Now speaking of creativity, let’s talk about a story about this guy named Art Fry. You may not know Art Fry, but he actually invented the Post-it Note, during what 3M used to call 15% Time. Actually, they called it 20% Time. Did they trademark that? Now truth, Google actually cribbed this from 3M…
15% Time, if you didn’t know, was used for innovation, freedom. If Art didn’t protect his time, we wouldn’t have Post-Its and I love my Post-its. Art needed to protect his time. We need to protect our time too.
The Role of Jellyfish and the Engineering Management Platform
So let’s stop guessing and show that impact. That’s why we started Jellyfish. We wanted to build a platform to keep up with the pace of change. We are here to support you. We were you. We are you. We’ve been there. So how are we going to do this?
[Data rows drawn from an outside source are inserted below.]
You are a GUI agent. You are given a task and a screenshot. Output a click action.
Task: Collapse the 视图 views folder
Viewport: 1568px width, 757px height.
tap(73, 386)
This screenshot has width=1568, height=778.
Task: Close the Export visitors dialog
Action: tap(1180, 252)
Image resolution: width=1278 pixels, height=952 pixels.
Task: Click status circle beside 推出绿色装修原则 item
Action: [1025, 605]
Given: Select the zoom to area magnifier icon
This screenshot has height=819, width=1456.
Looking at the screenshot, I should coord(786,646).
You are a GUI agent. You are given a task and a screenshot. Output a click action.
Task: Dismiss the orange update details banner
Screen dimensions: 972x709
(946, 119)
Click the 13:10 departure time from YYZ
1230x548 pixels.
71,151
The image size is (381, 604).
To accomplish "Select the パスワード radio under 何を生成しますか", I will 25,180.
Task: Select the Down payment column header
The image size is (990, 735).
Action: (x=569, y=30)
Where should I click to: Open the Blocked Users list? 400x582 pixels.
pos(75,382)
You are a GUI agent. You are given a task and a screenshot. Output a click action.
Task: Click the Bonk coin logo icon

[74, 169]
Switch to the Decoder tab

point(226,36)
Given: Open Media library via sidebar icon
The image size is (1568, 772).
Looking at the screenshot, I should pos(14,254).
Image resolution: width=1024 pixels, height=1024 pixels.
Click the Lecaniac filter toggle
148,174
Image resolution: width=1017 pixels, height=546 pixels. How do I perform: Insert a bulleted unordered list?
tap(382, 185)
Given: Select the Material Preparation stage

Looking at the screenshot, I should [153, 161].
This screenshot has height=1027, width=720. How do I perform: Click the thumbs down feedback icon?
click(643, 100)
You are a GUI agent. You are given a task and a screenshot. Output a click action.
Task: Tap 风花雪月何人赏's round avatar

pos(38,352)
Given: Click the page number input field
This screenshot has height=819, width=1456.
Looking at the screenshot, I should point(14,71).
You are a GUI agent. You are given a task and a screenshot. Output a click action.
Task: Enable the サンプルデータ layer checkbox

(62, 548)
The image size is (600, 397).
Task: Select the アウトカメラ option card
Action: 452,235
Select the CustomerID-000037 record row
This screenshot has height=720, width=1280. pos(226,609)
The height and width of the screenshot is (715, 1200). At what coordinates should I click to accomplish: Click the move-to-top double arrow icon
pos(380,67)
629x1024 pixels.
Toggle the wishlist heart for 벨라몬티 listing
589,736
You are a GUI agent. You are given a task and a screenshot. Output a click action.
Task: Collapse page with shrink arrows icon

First, we are going to start with product that helps you do what you need to get done. Earlier this year we launched Lifecycle Explorer, and late last year we launched #DevFinOps, which has already been used to help capitalize $113 million of engineering costs.
Now, a great product is just the start. Really, the most important part is you, us. We’re here to support each other. Our team’s been growing and we’ve increased our investment in our team and support. We’re here to help, period. So let’s do this, together.